◆ Exercise task ◆
Which lines of the material below contain the word "link"? Copy each such line in full.

(Element and text position data)
* * * * *

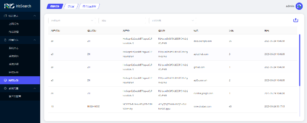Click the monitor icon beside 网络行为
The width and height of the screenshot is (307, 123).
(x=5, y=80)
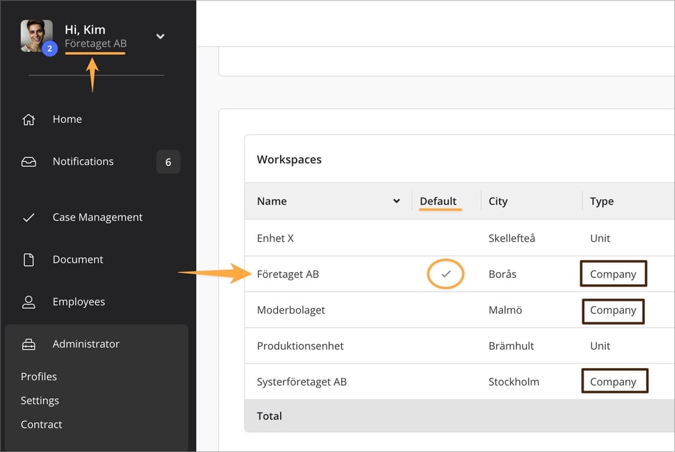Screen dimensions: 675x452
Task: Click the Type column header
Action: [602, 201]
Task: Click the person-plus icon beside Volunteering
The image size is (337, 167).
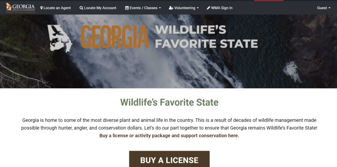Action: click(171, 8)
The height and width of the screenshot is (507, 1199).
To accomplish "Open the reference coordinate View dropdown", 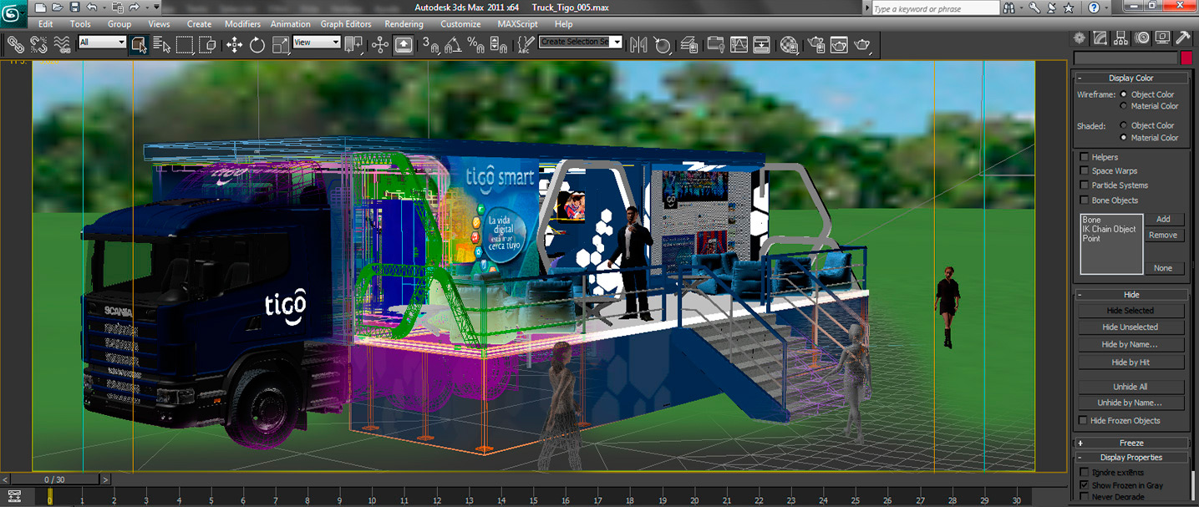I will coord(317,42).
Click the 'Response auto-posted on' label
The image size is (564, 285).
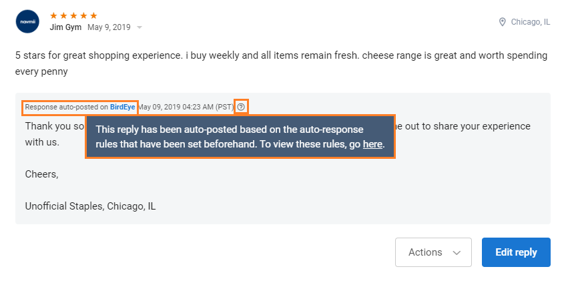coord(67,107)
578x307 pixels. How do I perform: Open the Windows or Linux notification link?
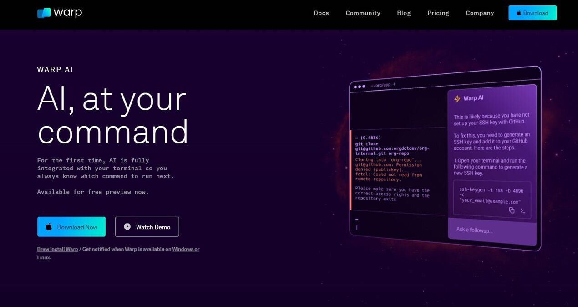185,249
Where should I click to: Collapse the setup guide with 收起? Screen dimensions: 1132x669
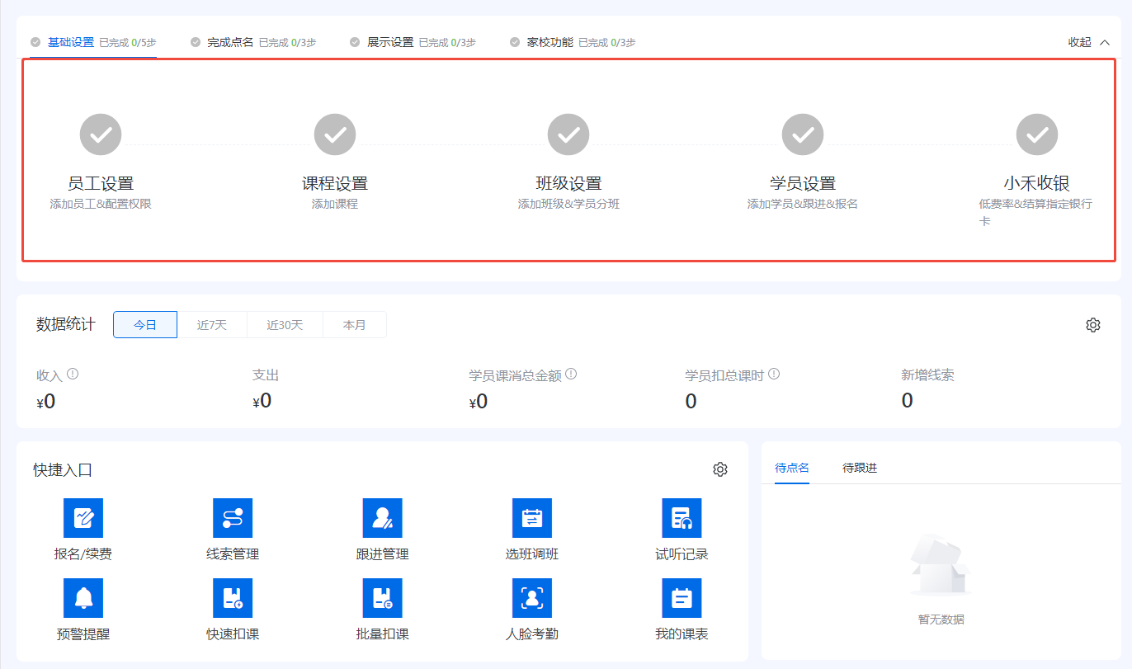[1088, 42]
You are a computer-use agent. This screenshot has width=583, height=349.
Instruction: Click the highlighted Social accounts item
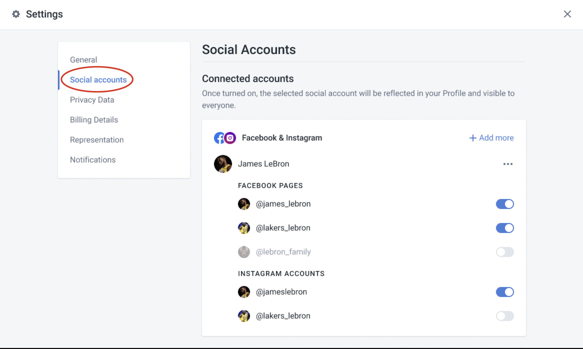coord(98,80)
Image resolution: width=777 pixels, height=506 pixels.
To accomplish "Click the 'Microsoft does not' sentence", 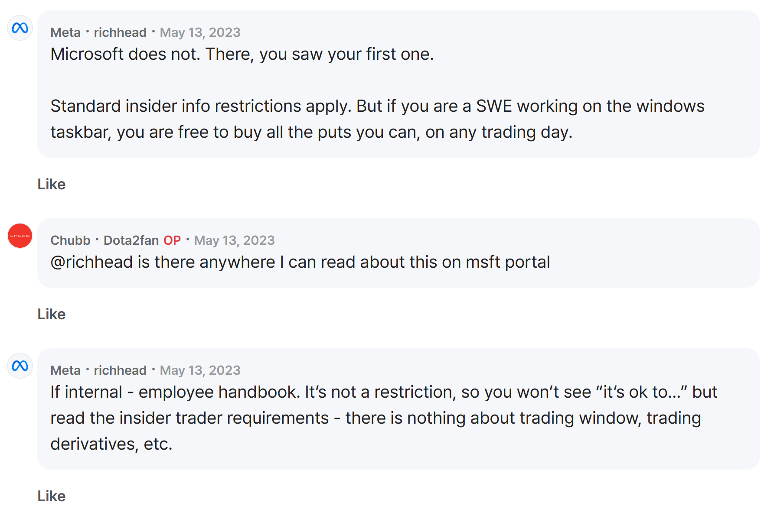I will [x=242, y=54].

* * * * *

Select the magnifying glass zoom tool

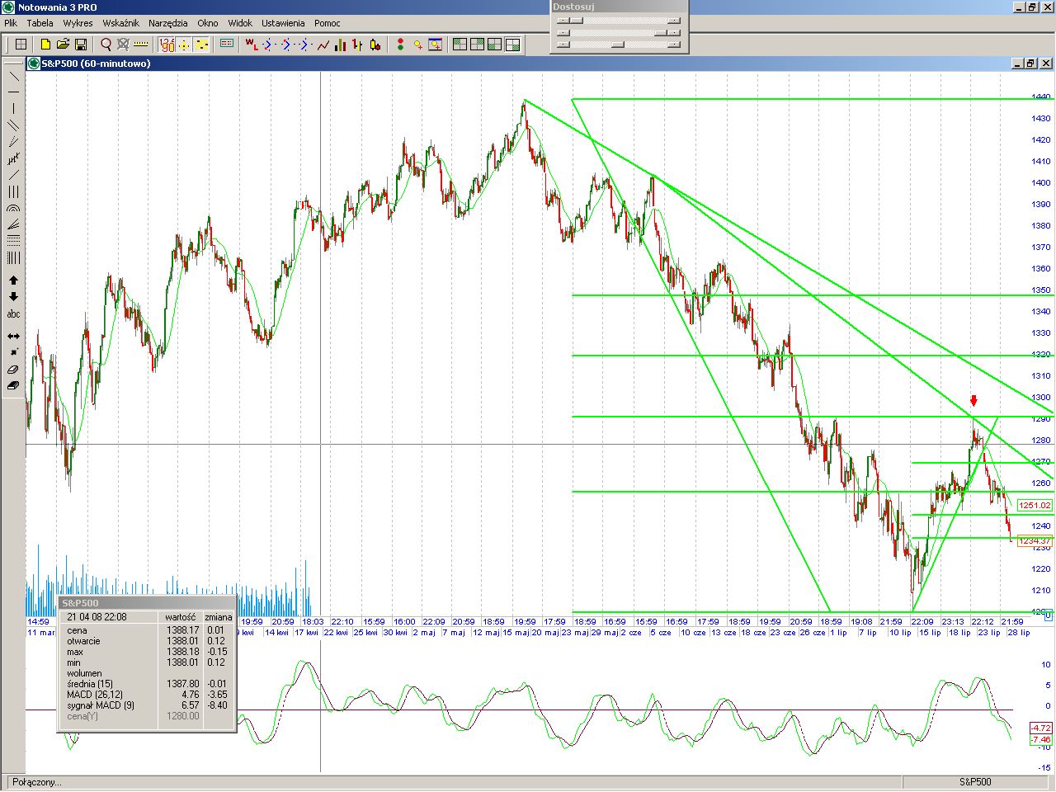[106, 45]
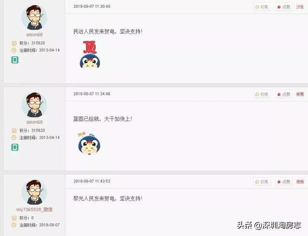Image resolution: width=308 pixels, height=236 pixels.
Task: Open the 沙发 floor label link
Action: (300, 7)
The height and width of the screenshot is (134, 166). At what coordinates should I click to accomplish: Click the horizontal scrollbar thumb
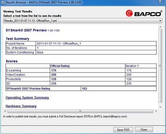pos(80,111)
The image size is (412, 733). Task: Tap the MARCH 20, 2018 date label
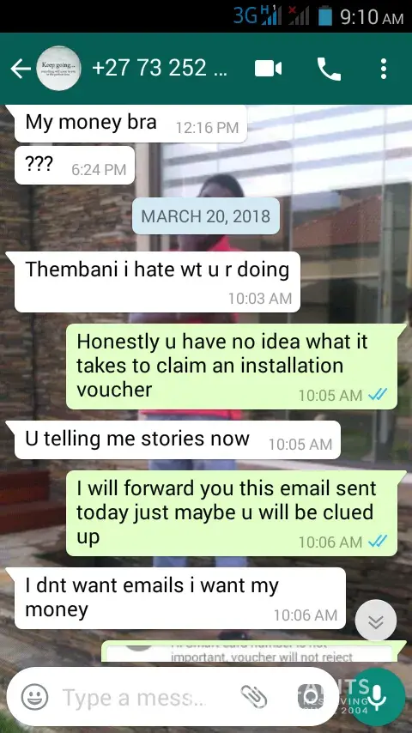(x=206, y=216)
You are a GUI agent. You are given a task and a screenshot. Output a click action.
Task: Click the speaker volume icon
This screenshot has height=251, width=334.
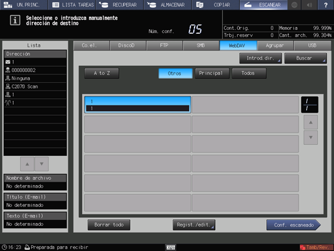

* * * * *

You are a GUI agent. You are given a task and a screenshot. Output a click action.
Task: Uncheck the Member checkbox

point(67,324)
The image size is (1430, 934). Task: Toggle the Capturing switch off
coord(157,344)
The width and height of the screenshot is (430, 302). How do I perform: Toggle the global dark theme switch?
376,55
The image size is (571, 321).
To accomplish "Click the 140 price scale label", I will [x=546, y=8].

* * * * *

◆ Task answer ◆
578x307 pixels. How do I perform: Open the Windows or Linux notification link?
Task: Open the 沙发 floor label link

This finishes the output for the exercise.